= What to do =
1 - In the article on forest carbon credit prices, what price per tonne would bring carbon returns close to parity with timber production returns on a US southern pine plantation?
2 - Please carry on the article on forest carbon credit prices, picking up after its final sentence.

= Document segment =
%%

Forestry-derived carbon credit prices would have to increase from their recent average of $7 per tonne to as high as $75 per tonne for US timberland owners to accept a long-term delay in harvesting in favor of accumulating carbon stocks, according to Manulife Investment Management.

“If the price of forest carbon credits were to reach an average of $30 per tonne, potential carbon returns would approach parity with current expected returns for traditional timber production management on a US southern pine plantation,” Manulife analysts wrote. “Similarly, the carbon price required to put the financial returns of carbon management at parity with a US Pacific Northwest timberland property managed on a timber production regime is nearly $75 per tonne.”

Eric Cooperstrom, Manulife managing director for impact investing and natural capital solutions, told Agri Investor that macroeconomic concerns, geopolitics and an increasingly stringent focus on project quality have all shaped recent transaction activity within a voluntary carbon market about which information remains largely anecdotal.

“We’ve seen, generally, companies that had been very ambitious in terms of setting net zero commitment and pursuing high-quality carbon credits – because of the economic uncertainty – take a pause or reassess their strategies,” said Cooperstrom, who joined Manulife after four years at The Nature Conservancy, according to his LinkedIn profile.  “There has been some softening in carbon prices from the broader aggregator indices. For the higher quality end of the market and natural capital-based solutions, those types of credits have seen greater resiliency.”

In its late-October overview, Manulife explored how investors’ assumptions about carbon policy and the future trajectory of carbon and timber values have been incorporated into timber valuations and investments.

The report highlighted carbon potential among factors contributing to a recent Lake States timberland sale at $1,017 per acre compared with 5-year average of $636 per acre. It also included projected breakeven prices for carbon projects to displace production-focused management in US, Australian, New Zealand and Brazilian timber markets.

“As the relative price of carbon credits converges with values generated by a particular region’s timber production, stumpage prices in that region could be pushed higher to motivate landowners to continue to produce timber in place for forest product facilities,” they wrote.

Cooperstrom said that, although it has since levelled off, the increase in timber prices that started with pandemic-fed demand from homeowner renovations has been among the factors driving US mill operators to be more active in timberland acquisition markets.

%%

= Study material =
%%

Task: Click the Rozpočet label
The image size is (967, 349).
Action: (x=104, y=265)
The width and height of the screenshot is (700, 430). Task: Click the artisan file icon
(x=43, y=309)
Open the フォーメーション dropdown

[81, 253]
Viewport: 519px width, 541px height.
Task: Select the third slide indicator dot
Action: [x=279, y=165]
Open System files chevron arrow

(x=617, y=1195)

%%

= Results by task =
1 - An average of $30 per tonne.

2 -
“That increase in pricing led to greater cash reserves for mill operators selling their products into market,” Cooperstrom said. “That put them into a position to be more acquisitive, especially as they saw carbon projects gaining in popularity. When you take a portion of that timber from a given forest offline in conjunction with a carbon project, those mill operators are often looking at wood supply agreements with landowners to lock in that supply. In other circumstances, they are – and we expect will in the future – look to actually purchase the property and manage the forests themselves so they have that more certain supply of raw materials.”

Cooperstrom said a number of factors can influence the focus of buyer demand for carbon timber projects. “If there is a company that is looking to buy carbon credits and they have a supply chain in a specific area or state, they might want to invest in carbon credits or even a carbon project itself in that state, so they are locating the emissions reductions or removals near where their supply chain is and their emissions are.

“Other companies have applied much higher premiums for carbon credits from projects that have high charisma. They can take a picture, share that with investors and incorporate it into their ESG reporting and the like.”

Carbon potential currently makes its way into timberland values indirectly through timber appraisers, who Cooperstrom explained are collecting information about projects directly from landowners and monitoring comparable transactions. “What we’ve seen in discussions with appraisers is that they are slowly starting to incorporate carbon considerations. They are building the tools internally. Different appraisers are at different points in the development spectrum, of course.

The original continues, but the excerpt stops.